The exhibition
THOMAS DEMAND: MUNDO DE PAPEL
From October 9, 2021 to March 6, 2022
Curated by Udo Kittelmann, Thomas Demand: Mundo de Papel is the largest exhibition ever held in Spain of one of the most outstanding artists of recent decades. Demand is known for his photos of hyperrealist life-size paper and cardboard scale models — artificially constructed spaces that seem real at first glance. After photographing these models, the artist destroys them, leaving only the photographic testimony of their fleeting existence.
Whitney Houston’s last meal. The control room at the Fukushima nuclear power plant. The windowless room where whistle-blower Edward Snowden was hidden. Events with a big media impact that speak of abuse of power, natural disasters, the recent pandemic or the overlooked beauty of everyday life, which the artist recreates in Mundo de Papel, questioning what we understand as objective reality. His large-scale photographs are not directly related to one another, yet they all lack human activity or people and as a result seem to be empty stage sets in which reality has been suspended. They ultimately leave room for the visitor´s imagination to complete the narratives suggested by the artist.
Thomas Demand (Germany, 1964) originally trained as a sculptor at the Düsseldorf Art Academy (1989-1992). He began working with paper, a very simple, readily available material that is also inexpensive and easy to store. In the beginning, photography was simply a tool he used to document his ephemeral sculptural work. However, in the early-nineties, after his time at Goldsmiths College in London, he turned the tables of his practice and started to destroy his paper-and-cardboard models once he had photographed them. The resulting image has the appearance of reality but it is an artificially created representation, and it is precisely this relationship between reproduction and original that attracted the artist’s interest.
Some of his most significant works are inspired by events with a strong political charge or high media impact, like the Diamond Princess cruise ship, which was stuck in quarantine in Yokohama port during the COVID pandemic and in which six people died; the secret vault where the art dealer Guy Wildenstein stored around thirty stolen artworks; the prototype for the wall which Donald Trump wanted to build between the USA and Mexico; or the video of the Pacific Sun Cruise liner violently rocked in a storm off the coast of New Zealand.
Other works on view in this exhibition refer to images of tragic events culled from the media, like the tavern where a five-year-old boy was allegedly murdered; or the backyard of the house of one of the brothers who carried out the terrorist attack at the Boston Marathon.
Finally, the show also contains a series of works that capture the beauty of daily situations which, though generally overlooked, suggest intriguing stories.

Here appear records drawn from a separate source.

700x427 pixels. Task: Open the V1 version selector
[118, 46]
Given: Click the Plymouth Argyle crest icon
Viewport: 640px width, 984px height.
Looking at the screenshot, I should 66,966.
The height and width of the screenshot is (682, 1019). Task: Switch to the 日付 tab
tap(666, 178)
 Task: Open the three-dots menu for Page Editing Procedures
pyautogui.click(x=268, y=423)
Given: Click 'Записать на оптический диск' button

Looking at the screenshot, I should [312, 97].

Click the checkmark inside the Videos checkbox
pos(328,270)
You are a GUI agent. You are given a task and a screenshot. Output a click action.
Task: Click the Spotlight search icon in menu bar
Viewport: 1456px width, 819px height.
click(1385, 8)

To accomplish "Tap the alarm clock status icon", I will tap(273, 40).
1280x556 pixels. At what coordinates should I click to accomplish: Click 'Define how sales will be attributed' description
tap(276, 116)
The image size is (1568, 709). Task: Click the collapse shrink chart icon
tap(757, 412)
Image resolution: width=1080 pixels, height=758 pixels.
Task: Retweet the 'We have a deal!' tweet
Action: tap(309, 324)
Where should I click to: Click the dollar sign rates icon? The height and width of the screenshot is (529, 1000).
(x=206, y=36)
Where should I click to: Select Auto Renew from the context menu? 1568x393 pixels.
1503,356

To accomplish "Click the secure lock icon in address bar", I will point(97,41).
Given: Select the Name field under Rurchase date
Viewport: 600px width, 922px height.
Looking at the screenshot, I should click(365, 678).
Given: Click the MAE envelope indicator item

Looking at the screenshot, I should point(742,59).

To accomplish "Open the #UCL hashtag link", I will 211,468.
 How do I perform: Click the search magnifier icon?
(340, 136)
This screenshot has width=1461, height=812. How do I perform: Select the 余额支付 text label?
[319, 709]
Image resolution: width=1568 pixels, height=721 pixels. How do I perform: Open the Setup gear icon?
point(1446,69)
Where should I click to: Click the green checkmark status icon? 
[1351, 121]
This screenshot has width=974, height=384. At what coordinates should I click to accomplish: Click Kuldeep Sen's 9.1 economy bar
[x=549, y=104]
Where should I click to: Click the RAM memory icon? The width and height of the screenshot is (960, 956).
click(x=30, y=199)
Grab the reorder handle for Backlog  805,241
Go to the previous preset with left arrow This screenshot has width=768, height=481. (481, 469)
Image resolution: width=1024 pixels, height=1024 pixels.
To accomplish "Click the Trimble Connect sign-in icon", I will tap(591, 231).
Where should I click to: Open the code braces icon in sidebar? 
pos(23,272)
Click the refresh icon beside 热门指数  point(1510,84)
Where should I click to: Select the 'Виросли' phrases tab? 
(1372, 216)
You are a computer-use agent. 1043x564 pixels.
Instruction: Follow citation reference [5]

This is the case of the series The Dailies based on snapshots of ordinary objects taken by the artist on his smartphone, like a red bow glowing in the California sun or paper cups stuck in a chain-link fence.
For this exhibition at Centro Botín, Demand designed a series of structures simulating an urban landscape. They form eight hanging pavilions spread out in the gallery space, with each area covered in wallpaper, which he has also produced. Each pavilion is uniquely shaped and serves as a display for his photographs and video works, dating from 1996 to the most recent one from 2021.
The exhibition is accompanied by the most ambitious book project of the artist’s work to date. Overseen by Demand himself, the book is co-produced by Fundación Botín and the London-based publishers Mack Books and contains pop-ups representing the eight pavilions in the exhibition. Mundo de Papel invites you to see reality in a different way.
Curator: Udo Kittelmann, artistic director of the Museum Frieder Burda in Baden-Baden and member of the Fundación Botín’s Visual Arts Advisory Committee.